→ **Your instructions**: Both ends included, set down the lines from the line containing "Task: Click the Administration wrench icon" through the last line of the records below, without pictures.

→ **Exercise data**:
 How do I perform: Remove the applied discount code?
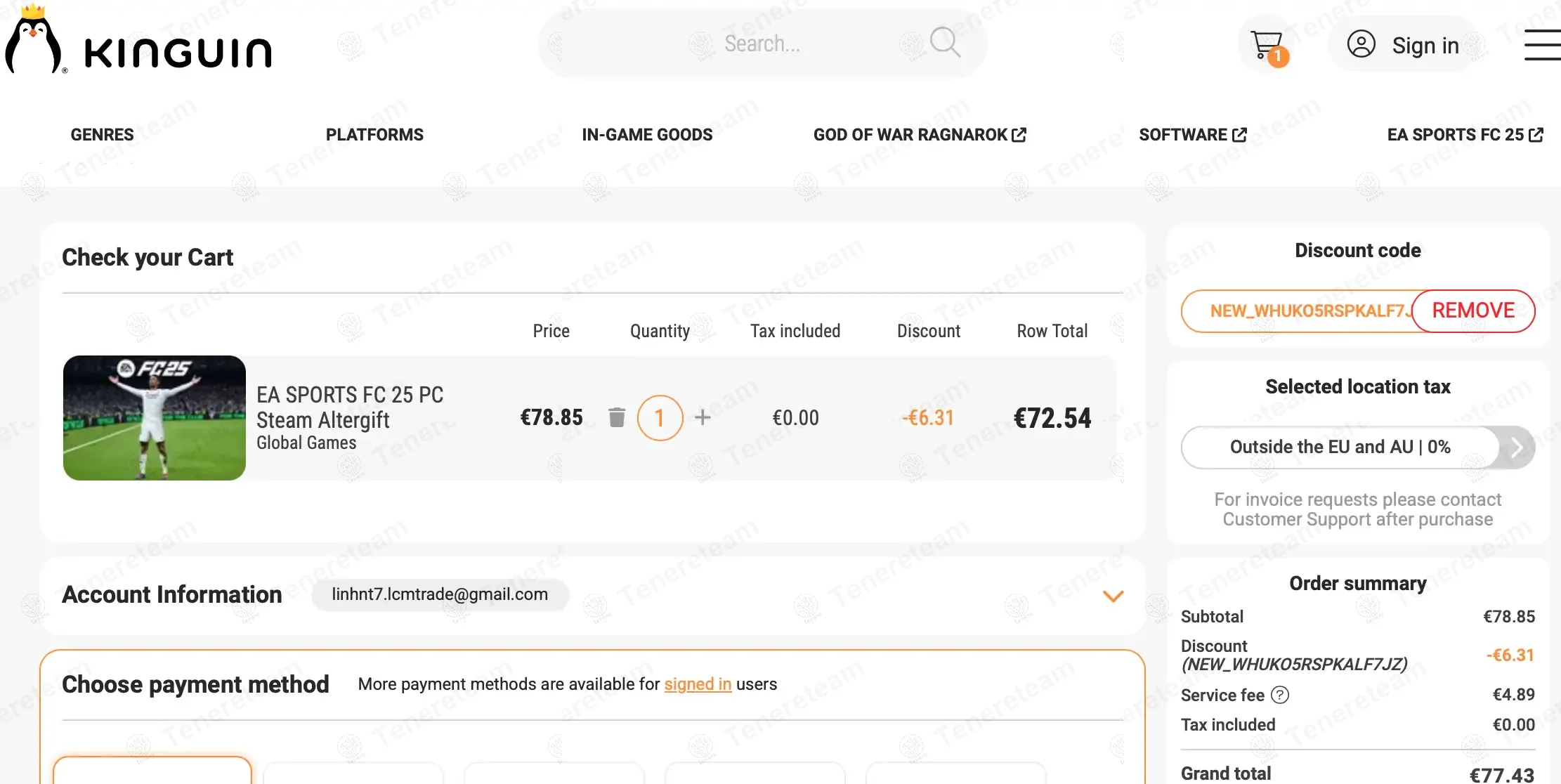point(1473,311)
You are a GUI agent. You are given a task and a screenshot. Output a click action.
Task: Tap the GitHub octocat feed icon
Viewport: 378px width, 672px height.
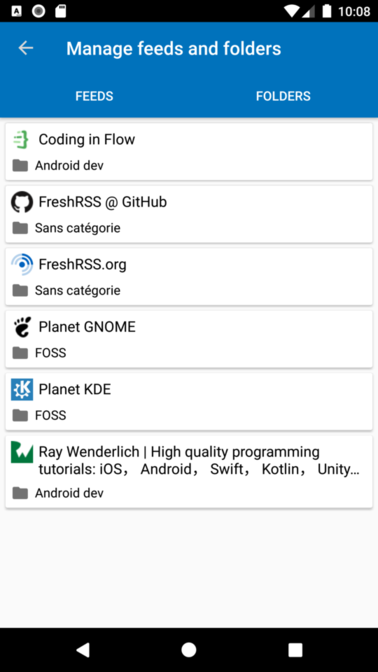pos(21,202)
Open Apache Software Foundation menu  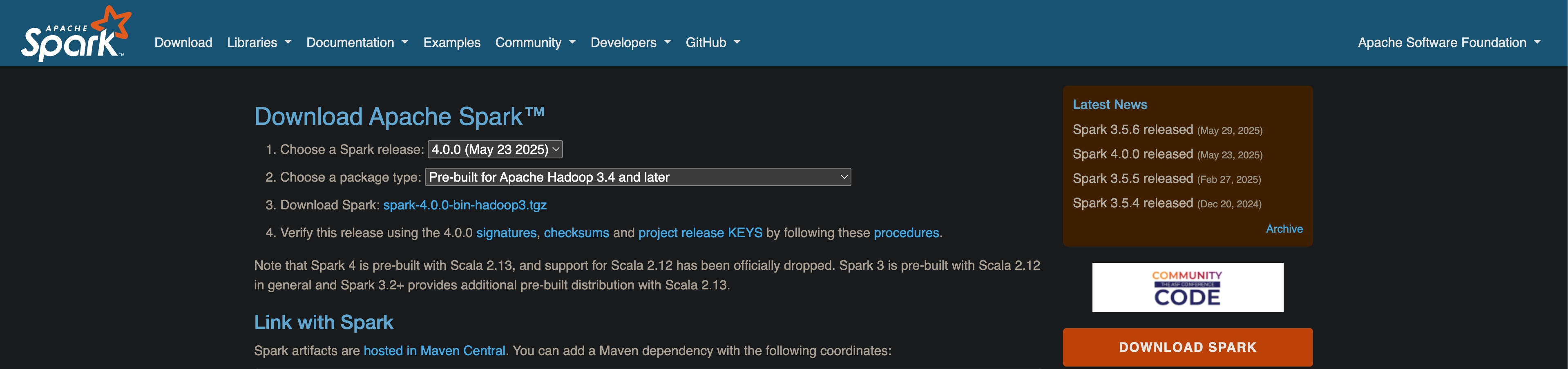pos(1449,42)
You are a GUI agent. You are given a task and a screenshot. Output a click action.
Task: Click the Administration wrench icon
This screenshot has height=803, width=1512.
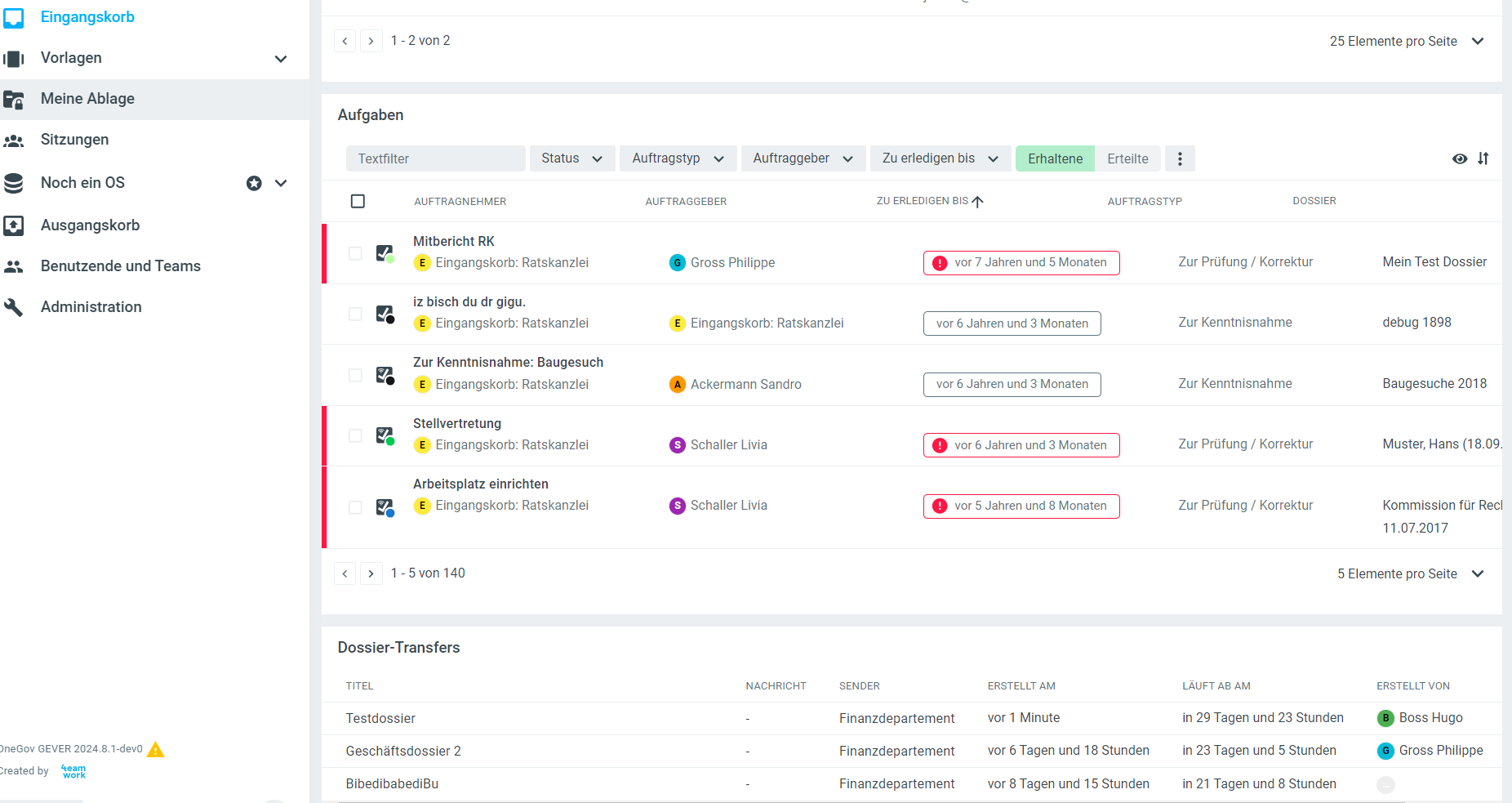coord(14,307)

→ **Answer below**:
Task: Click the Administration wrench icon
This screenshot has height=803, width=1512.
coord(14,307)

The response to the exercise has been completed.